> [Task brief]: Where the line containing "Remove Heinlein DC, Patrick" appears in the entries below, start there and print only that line and every line after it, exactly, through the end, excluding pictures.

(Available data)

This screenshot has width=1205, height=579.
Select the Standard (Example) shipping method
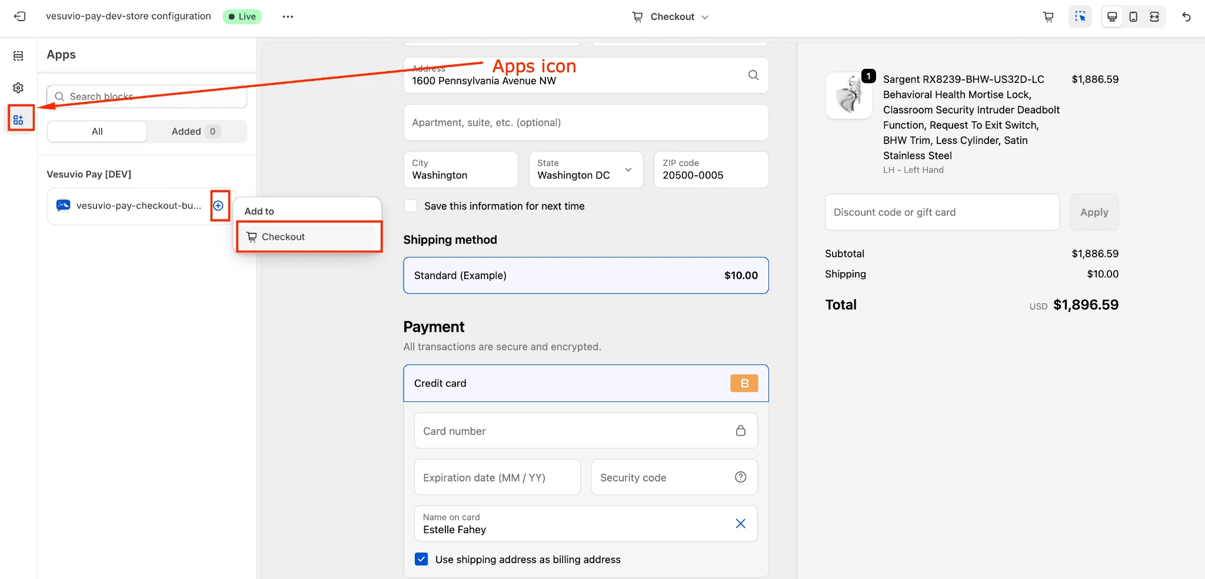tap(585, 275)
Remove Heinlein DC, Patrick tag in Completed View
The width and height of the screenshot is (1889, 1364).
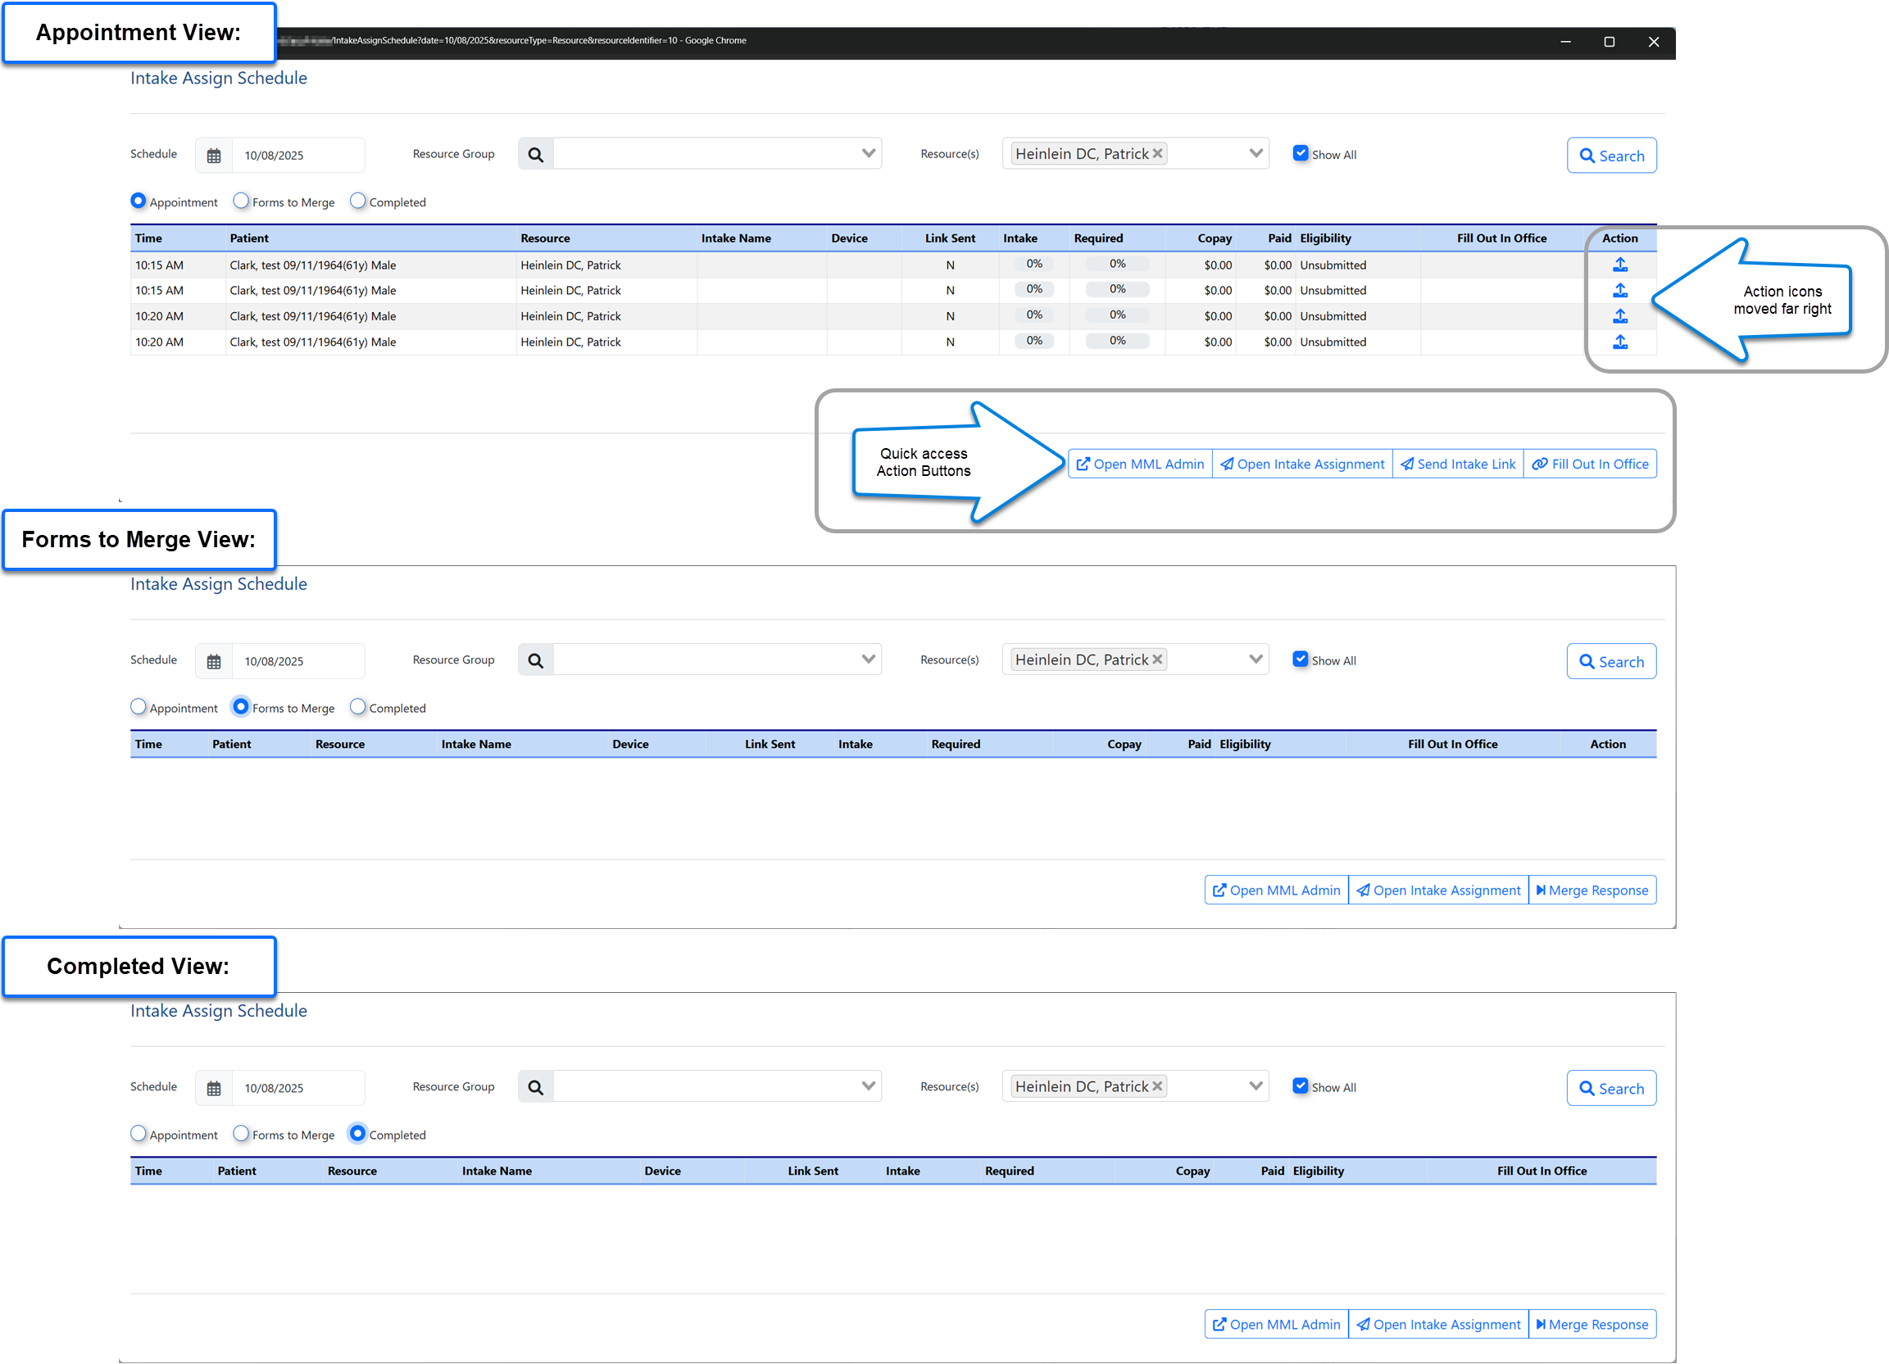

(End Available data)

> [Result of the exercise]:
Remove Heinlein DC, Patrick tag in Completed View
The width and height of the screenshot is (1889, 1364).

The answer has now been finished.